Benarkah Kekayaan Bisa Menjamin Kesejahteraan? Ini Pandangan Ibnu Khaldun
NU Online · Selasa, 17 Juni 2025 | 21:00 WIB
Mishbah Khoiruddin Zuhri
Kolomnis
Pada 30 April 2025, Indonesia meraih peringkat tertinggi dalam indeksasi global sebagai negara yang sejahtera secara menyeluruh (flourishing). Flourishing adalah kondisi hidup yang utuh dan sejahtera, mencakup kebahagiaan, kesehatan, makna hidup, karakter, hubungan sosial, dan stabilitas finansial dalam konteks lingkungan yang mendukung. Indonesia meraih skor tertinggi dengan 8,47.
Skor ini mengungguli negara-negara kaya seperti Amerika Serikat (7,18), Jepang (5,93), Jerman (7,10), Australia (7,02), dan Swedia (7,04). Bahkan negara-negara dengan standar hidup tinggi seperti Inggris (6,88) dan Hong Kong (7,17) tidak mampu menandingi skor Indonesia. Temuan ini memperkuat bahwa kesejahteraan sejati tidak semata-mata ditentukan oleh kekayaan materi, tetapi oleh kualitas hidup secara utuh dan bermakna.

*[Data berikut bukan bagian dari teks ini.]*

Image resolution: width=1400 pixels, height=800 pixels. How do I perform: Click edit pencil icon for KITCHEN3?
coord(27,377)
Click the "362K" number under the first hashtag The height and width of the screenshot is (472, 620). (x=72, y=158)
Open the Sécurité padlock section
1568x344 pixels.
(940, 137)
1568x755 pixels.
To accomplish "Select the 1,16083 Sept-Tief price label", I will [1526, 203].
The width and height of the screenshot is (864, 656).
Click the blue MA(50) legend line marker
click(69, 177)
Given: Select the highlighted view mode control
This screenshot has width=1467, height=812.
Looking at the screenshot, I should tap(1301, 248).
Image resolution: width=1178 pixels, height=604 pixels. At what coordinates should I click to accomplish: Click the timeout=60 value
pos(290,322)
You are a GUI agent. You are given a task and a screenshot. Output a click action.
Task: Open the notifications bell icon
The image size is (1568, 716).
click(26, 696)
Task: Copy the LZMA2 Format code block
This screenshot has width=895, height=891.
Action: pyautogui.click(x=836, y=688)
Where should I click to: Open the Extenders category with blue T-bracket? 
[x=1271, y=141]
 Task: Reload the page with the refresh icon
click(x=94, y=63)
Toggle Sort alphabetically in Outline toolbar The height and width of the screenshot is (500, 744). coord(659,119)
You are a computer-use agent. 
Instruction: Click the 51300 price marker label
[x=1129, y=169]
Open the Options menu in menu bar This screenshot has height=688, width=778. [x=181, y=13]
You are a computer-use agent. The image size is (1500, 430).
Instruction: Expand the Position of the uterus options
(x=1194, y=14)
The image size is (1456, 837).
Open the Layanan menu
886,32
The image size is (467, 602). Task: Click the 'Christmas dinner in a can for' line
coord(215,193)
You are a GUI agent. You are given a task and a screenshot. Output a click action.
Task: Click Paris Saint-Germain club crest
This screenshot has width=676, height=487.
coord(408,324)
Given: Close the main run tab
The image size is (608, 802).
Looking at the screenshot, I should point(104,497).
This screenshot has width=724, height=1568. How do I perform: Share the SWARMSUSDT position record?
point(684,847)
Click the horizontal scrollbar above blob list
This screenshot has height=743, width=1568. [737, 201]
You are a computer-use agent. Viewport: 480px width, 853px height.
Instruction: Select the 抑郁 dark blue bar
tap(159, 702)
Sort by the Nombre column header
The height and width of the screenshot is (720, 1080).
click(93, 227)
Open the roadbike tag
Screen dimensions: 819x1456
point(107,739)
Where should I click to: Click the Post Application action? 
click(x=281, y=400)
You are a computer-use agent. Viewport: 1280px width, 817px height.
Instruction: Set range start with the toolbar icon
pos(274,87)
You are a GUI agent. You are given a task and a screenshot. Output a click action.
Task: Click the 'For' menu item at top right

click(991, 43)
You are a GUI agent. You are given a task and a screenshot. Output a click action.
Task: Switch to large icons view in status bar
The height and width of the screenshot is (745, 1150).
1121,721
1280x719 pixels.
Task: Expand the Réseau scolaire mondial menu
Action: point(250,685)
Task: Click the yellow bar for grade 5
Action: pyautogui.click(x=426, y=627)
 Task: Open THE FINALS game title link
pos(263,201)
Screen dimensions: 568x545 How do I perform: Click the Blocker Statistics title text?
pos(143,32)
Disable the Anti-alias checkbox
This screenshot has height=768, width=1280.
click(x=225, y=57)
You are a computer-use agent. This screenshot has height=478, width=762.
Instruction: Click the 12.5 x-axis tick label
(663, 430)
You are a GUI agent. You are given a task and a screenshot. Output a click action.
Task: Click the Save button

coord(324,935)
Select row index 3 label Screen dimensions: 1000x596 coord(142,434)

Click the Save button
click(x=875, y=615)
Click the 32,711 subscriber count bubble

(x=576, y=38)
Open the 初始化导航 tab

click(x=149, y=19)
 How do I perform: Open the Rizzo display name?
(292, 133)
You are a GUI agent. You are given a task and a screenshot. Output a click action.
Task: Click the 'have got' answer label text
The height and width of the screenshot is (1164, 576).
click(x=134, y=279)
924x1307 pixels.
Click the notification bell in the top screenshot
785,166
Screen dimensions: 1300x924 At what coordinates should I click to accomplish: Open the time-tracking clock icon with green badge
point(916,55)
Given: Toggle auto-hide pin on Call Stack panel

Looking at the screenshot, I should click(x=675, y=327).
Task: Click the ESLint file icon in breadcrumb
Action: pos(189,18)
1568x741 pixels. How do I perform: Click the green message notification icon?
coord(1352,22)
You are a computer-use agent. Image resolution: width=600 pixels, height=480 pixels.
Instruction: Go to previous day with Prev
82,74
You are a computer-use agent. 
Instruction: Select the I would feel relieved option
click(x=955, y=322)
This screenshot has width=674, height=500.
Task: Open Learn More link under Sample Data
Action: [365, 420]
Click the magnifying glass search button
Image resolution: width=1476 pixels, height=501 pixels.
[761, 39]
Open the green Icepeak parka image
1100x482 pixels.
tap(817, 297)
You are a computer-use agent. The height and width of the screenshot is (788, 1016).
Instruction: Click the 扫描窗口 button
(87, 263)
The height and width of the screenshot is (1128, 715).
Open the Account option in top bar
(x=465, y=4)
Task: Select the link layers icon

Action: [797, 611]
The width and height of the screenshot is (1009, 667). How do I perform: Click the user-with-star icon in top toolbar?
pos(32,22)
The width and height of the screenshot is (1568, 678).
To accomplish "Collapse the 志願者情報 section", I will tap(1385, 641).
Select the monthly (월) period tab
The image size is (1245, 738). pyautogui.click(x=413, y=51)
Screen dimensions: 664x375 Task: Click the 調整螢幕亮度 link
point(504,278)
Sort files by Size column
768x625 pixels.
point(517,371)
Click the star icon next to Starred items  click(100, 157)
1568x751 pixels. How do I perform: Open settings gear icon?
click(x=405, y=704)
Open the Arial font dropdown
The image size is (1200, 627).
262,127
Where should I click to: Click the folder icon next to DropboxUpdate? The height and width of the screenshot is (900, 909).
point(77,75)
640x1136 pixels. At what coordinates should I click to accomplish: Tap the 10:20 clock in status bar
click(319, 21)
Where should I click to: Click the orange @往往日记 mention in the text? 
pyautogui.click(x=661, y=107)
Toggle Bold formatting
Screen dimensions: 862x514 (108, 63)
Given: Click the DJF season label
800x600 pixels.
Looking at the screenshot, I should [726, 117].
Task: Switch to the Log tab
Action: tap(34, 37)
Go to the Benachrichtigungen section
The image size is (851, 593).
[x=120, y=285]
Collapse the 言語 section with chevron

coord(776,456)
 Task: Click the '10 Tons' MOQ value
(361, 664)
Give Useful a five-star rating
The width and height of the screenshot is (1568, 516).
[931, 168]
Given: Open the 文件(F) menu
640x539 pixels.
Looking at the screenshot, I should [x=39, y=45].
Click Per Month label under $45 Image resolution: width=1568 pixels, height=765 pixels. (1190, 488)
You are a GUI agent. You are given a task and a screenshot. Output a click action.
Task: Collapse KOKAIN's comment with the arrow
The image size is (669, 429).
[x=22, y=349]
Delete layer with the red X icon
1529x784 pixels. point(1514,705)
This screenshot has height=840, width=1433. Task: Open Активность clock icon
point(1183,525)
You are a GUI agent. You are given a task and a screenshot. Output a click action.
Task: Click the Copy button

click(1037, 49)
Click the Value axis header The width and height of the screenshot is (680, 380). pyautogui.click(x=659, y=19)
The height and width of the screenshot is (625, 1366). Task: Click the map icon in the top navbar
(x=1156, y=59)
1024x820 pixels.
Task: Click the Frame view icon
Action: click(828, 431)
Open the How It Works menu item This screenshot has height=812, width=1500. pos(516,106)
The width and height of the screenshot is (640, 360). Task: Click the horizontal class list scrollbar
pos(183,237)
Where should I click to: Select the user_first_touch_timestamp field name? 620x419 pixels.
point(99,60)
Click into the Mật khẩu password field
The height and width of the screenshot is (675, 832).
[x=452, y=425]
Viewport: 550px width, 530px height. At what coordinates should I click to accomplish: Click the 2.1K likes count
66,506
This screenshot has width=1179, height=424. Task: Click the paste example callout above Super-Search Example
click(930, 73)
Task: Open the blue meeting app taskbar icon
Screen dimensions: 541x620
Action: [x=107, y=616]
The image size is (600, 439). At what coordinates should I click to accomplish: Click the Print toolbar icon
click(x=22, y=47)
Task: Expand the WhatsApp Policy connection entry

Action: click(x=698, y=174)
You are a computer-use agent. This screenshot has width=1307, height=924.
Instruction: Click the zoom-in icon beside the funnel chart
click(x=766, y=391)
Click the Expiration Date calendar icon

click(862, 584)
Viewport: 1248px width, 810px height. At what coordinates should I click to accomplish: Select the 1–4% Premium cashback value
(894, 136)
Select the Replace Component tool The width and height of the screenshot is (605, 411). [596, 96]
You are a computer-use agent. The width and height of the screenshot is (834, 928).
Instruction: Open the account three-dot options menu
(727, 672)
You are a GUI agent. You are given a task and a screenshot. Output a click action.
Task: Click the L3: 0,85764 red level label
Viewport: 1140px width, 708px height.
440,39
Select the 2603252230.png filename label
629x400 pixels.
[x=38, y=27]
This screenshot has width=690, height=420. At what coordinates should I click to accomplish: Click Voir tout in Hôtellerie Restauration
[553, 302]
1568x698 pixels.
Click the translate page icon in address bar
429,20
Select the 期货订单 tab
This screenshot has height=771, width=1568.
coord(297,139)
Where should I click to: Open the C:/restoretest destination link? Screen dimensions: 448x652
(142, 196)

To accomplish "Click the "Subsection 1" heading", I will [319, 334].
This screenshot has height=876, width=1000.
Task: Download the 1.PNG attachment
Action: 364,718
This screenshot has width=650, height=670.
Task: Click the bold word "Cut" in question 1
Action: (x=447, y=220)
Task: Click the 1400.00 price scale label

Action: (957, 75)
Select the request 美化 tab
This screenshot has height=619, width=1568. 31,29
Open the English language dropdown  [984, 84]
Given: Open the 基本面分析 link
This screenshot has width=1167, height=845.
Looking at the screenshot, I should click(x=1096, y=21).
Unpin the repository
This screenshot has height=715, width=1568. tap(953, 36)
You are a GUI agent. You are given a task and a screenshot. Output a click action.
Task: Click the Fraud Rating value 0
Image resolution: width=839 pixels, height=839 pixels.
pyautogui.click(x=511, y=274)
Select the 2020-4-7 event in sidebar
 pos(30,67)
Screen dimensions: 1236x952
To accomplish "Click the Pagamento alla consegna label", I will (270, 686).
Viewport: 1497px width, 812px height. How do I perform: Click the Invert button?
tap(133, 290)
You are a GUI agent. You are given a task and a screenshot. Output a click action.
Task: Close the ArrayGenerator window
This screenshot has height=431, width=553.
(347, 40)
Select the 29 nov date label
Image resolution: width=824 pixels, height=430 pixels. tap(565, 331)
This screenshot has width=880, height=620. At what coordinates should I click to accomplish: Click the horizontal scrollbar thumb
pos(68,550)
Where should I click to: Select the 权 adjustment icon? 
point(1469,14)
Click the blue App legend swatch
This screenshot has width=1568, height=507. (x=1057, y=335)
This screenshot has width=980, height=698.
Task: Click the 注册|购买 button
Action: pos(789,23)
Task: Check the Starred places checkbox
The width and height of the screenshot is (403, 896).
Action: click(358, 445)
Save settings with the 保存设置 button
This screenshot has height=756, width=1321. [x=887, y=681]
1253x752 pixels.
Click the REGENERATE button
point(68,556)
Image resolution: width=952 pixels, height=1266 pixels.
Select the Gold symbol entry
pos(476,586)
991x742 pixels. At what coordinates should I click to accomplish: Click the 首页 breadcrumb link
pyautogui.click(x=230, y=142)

Temuan ini membantah anggapan lama bahwa kekayaan materi adalah indikator kesejahteraan. Studi ini memberikan pandangan baru bahwa makna hidup, hubungan sosial, dan partisipasi dalam komunitas agama memiliki pengaruh kuat terhadap kesejahteraan. Pertanyaanya: bagaimana Ulama klasik mendefisikan kesejahteraan dalam konteks masyarakat muslim? Sehingga kita bisa melihat temuan studi ini relevan dengan nilai dan ajaran agama yang membentuk masyarakat Indonesia saat ini.
Ketika Kaya Tak Lagi Menjamin Sejahtera
Temuan di atas merupakan hasil studi dari Global Flourishing Study (GFS). Pertanyaan utama studi ini adalah apa yang membuat hidup seseorang bermakna dan sejahtera secara holistik? Empat institusi bereputasi terlibat dalam studi ini. Antara lain Harvard University, Baylor University, Gallup dan Center for Open Science. Studi ini melibatkan lebih dari 207.000 peserta dari 22 negara selama lima tahun.
Studi GFS menilai kesejahteraan berdasarkan enam aspek: kebahagiaan, kesehatan, makna hidup, karakter, hubungan sosial, dan stabilitas keuangan. Negara berpendapatan menengah seperti Indonesia (8,47), Meksiko (8,19), dan Filipina (8,11) menduduki tiga posisi teratas. Sementara itu, negara-negara berpendapatan tinggi seperti Jepang (5,93), Turki (6,59), dan Inggris Raya (6,88) justru mencatat skor terendah. Faktor utama di negara-negara berkembang adalah hubungan sosial yang baik, rasa memiliki makna hidup, dan aktif terlibat dalam komunitas agama.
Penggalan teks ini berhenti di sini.